Wednesday, October 26, 2016

Common Sense, Blumenthal And Partial Birth Abortion

The controversy several years ago centering on the question “Is the fetus a person?” was not settled by appeals to religious conscience; it has been settled, not to everyone’s satisfaction, by 1) technology and 2) the common sense Americans are often praised for.  Common sense is, after all, a sense, very much like the other senses through which we receive the world in all its gore and glory .

Ultrasound shows us that the fetus at later stages in a pregnancy moves and reacts to attempts to snuff out its life by an abortion provider – in consultation, of course, with his sometimes uninformed victim, the prospective mother of the child, prospective because the abortion is also, sadly, an un-mothering.

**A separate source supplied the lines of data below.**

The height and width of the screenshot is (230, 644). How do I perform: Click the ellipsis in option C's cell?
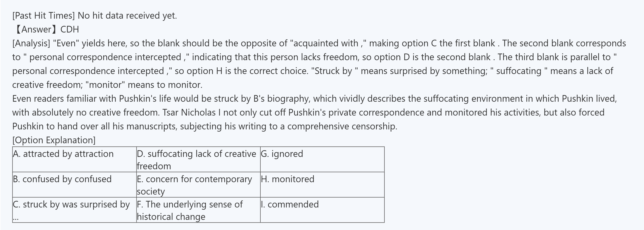click(16, 218)
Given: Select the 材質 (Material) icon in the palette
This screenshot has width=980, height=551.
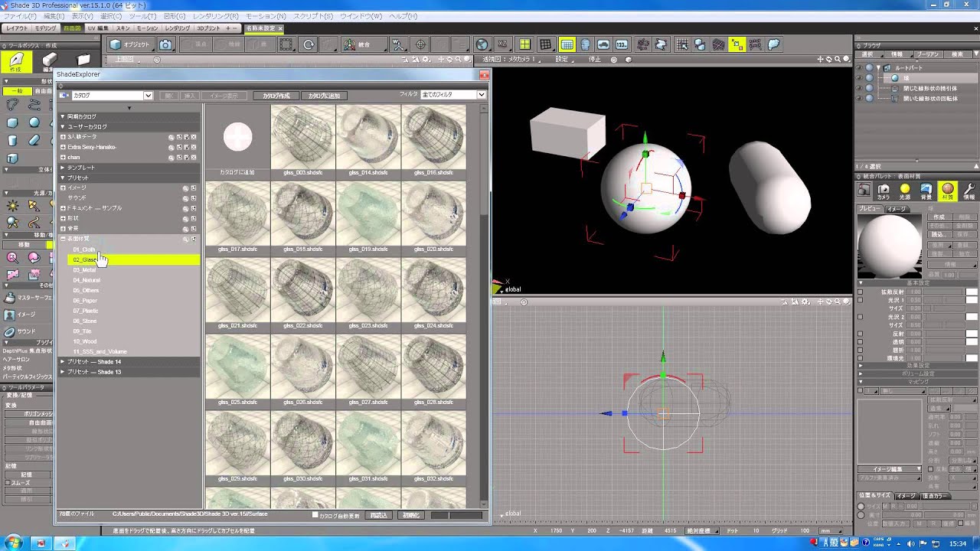Looking at the screenshot, I should tap(948, 189).
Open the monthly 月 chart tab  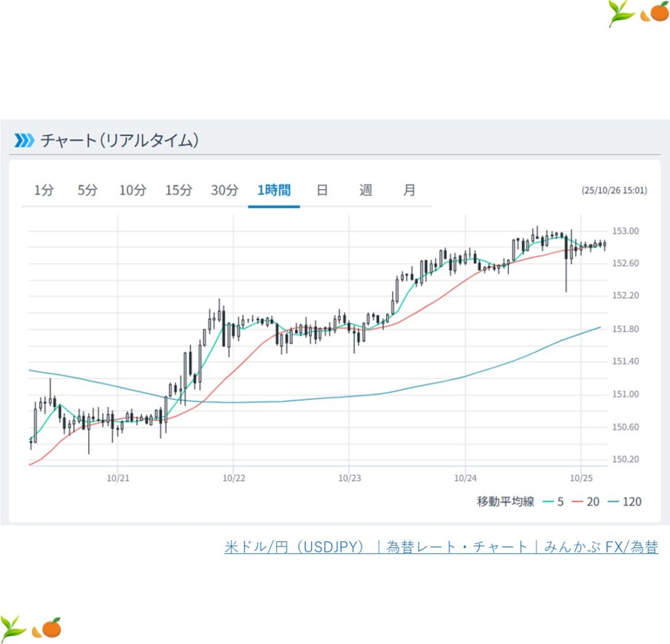pyautogui.click(x=409, y=190)
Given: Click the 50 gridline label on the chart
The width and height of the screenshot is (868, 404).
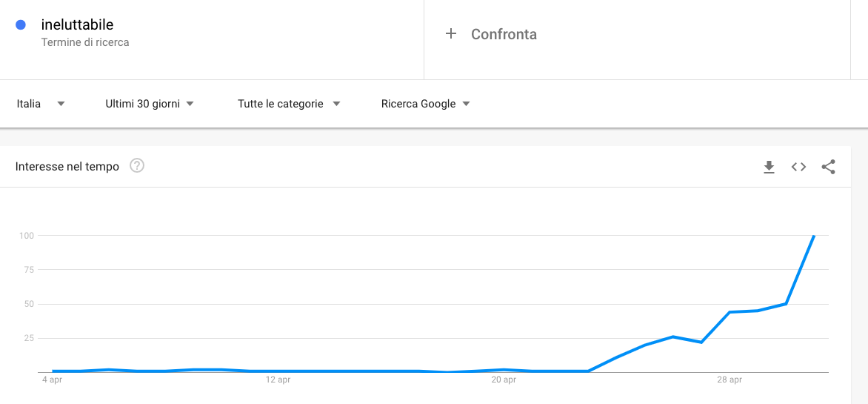Looking at the screenshot, I should [28, 304].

The late term fetus, reasonable people sense, is clothed in personhood. Only one who holds extreme views on abortion would deny this. The late term fetus – some dare call it a child -- is certainly not a part of the woman’s body, as for example her liver, which can never be confused with a person, is a part of her body. The fetus is a separate life; to be sure not one that can survive unassisted outside the womb without motherly attendance. But then, neither may a born baby survive outside the womb unattended, and even the abortionist, as well as court justices who argue that persons unrecognized as such by the law may be treated as property, would not presume to assert that a child newly emerged from the womb should be put beyond the reach of the compassion, mercy and justice of legislators.

So, the question before us is not whether the law in its majesty does or does not confer personhood on a pre-born child. Justices have a declarative power, but their power, however awesome, cannot change reality. Clever lawyers can always be found who are willing, if paid sufficient sums of money, to stroke both ends of a sharp edged sword in courts of law. The question is: Are we willing to bang out our eyes and mute our senses to support a view of things that is both morally and scientifically repugnant?

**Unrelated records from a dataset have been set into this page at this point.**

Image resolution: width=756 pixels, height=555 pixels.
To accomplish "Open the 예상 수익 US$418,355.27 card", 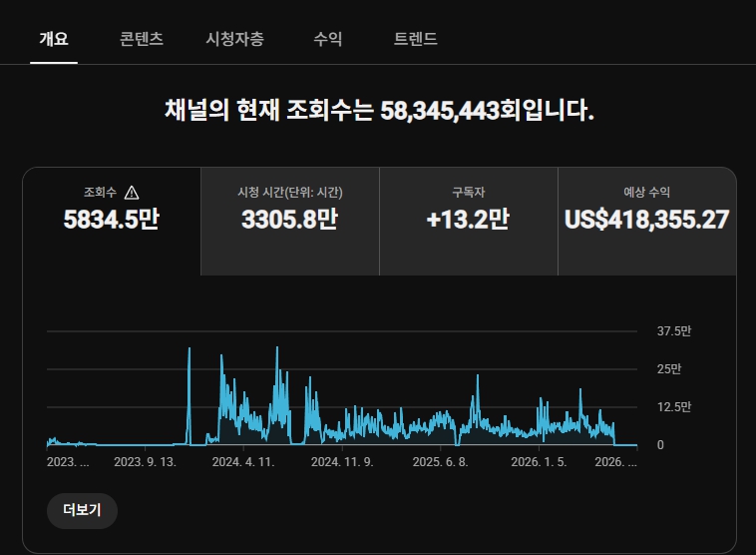I will 647,222.

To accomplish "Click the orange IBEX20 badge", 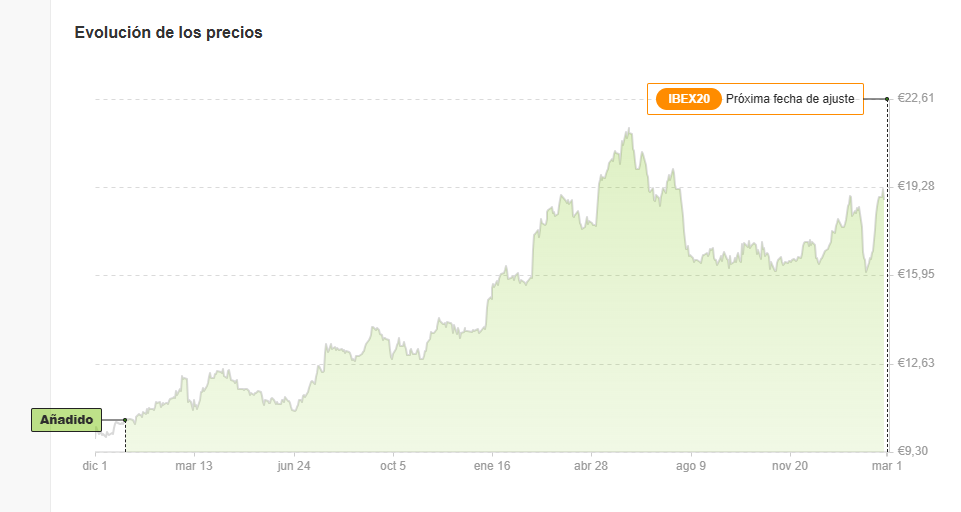I will click(688, 99).
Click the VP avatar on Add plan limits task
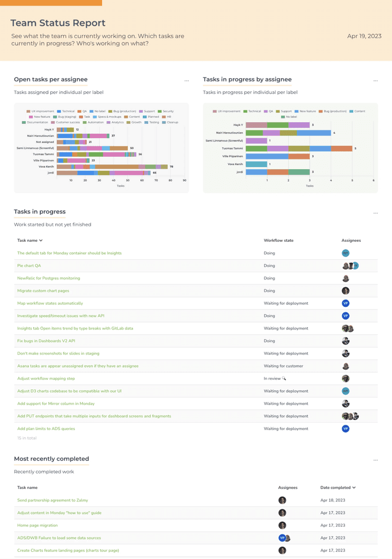 (x=346, y=429)
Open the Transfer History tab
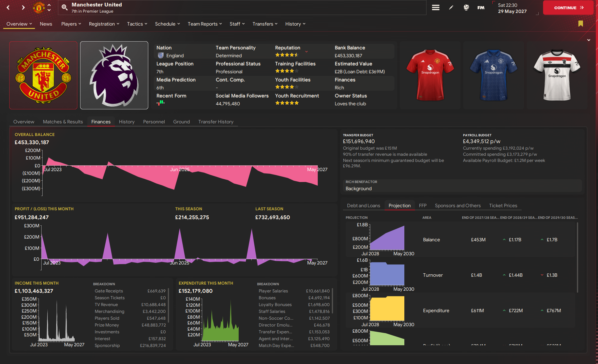 [x=216, y=122]
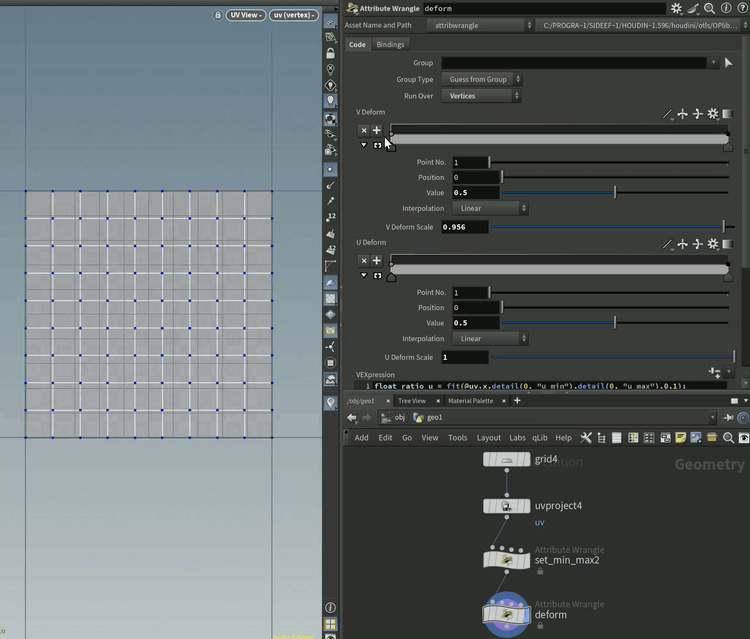Open node info with the info icon
This screenshot has width=750, height=639.
[x=725, y=8]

Just how repugnant has late term abortion become?

It has become intolerably repugnant to those who are willing to call a duck a duck: If it waddles like a duck, quacks like a duck and swims in ponds – it must be a duck. Such deductions are not drawn from religious premises. It is perfectly possible for an atheist or an agnostic to make a sound case against partial birth abortion on humanitarian and even scientific grounds.

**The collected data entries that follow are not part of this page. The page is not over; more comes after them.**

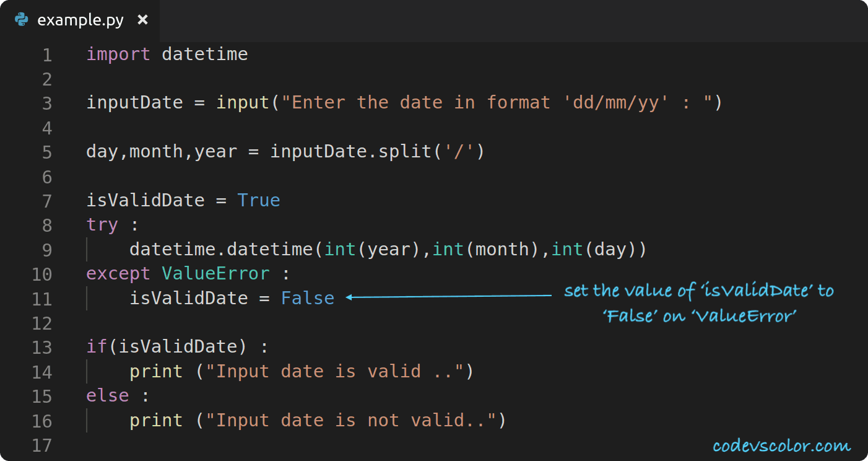Image resolution: width=868 pixels, height=461 pixels.
Task: Click the datetime module name on line 1
Action: pos(205,55)
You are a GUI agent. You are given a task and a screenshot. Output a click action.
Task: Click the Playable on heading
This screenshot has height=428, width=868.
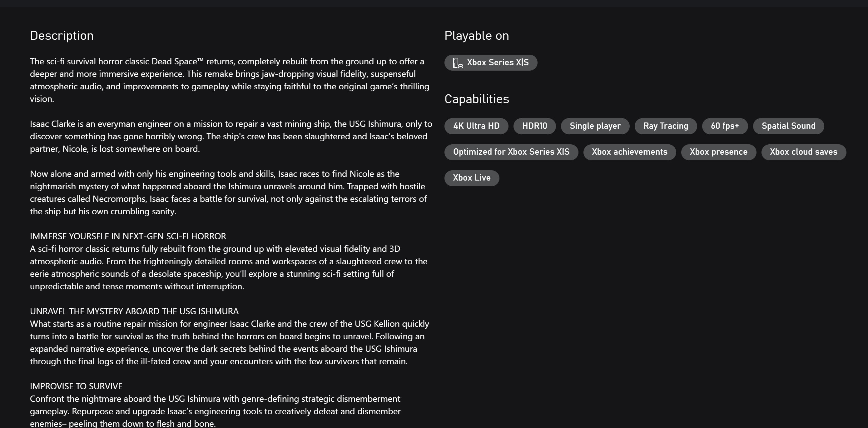coord(476,36)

Current scientific research tells us that the fetus is able to feel pain as adults do after 30 weeks, in the third trimester of pregnancy. We know that fetal organs are transplantable from partial birth aborted fetuses. When abortions are performed after 30 weeks, should anesthetics be administered? When baby parts are harvested and sold on the free market, should the process be regulated? We regulate the selling of pork chops. Meat can only be slaughtered in USDA-inspected facilities

It may strike some hard bitten rationalists that reasonable regulations in such instances are both prudent and necessary. Should late term abortions be performed only by doctors who have resident privileges at hospitals? Asking and answering such questions does not amount to a denial of abortion or abortion rights. Indeed, even if abortion beyond the third trimester were to be outlawed -- an exception being made only if, in the absence of an abortion, the patient stood a chance of serious physical injury – women who wished to avail themselves of an abortion would not be denied; no right to an abortion, if there is such a right, would be compromised. At most, the decision to have an abortion still might be made in the first eight weeks of pregnancy.

What then are we to make of U.S. Senator Dick Blumenthal’s posture on late term abortion? Mr. Blumenthal’s views on partial birth abortion parallel precisely in every particular the immoderate and extreme views of Planned Parenthood; so much so that he has been called by this writer several times in print “the Senator from Planned Parenthood.” An old English gentleman, asked how he felt about the sex act, once replied he avoided it “because, sir, the posture is ridiculous.”

Mr. Blumenthal’s ridged posture on the matter of abortion regulation is also ridiculous -- because he was well known in Connecticut during his two decades as Attorney General as an over-vigorous proponent of business regulation. Why, Mr. Blumenthal will never be asked in a debate with his Republican challenger – the plutocrat has committed to only one debate, now concluded – is Planned Parenthood the only business in the United States he will not regulate? It's certainly not the only U.S. business heavily invested in his re-election to the Senate. Maybe a reporter can be found somewhere in the state who has the intestinal fortitude to put the question to him – and wait for an answer.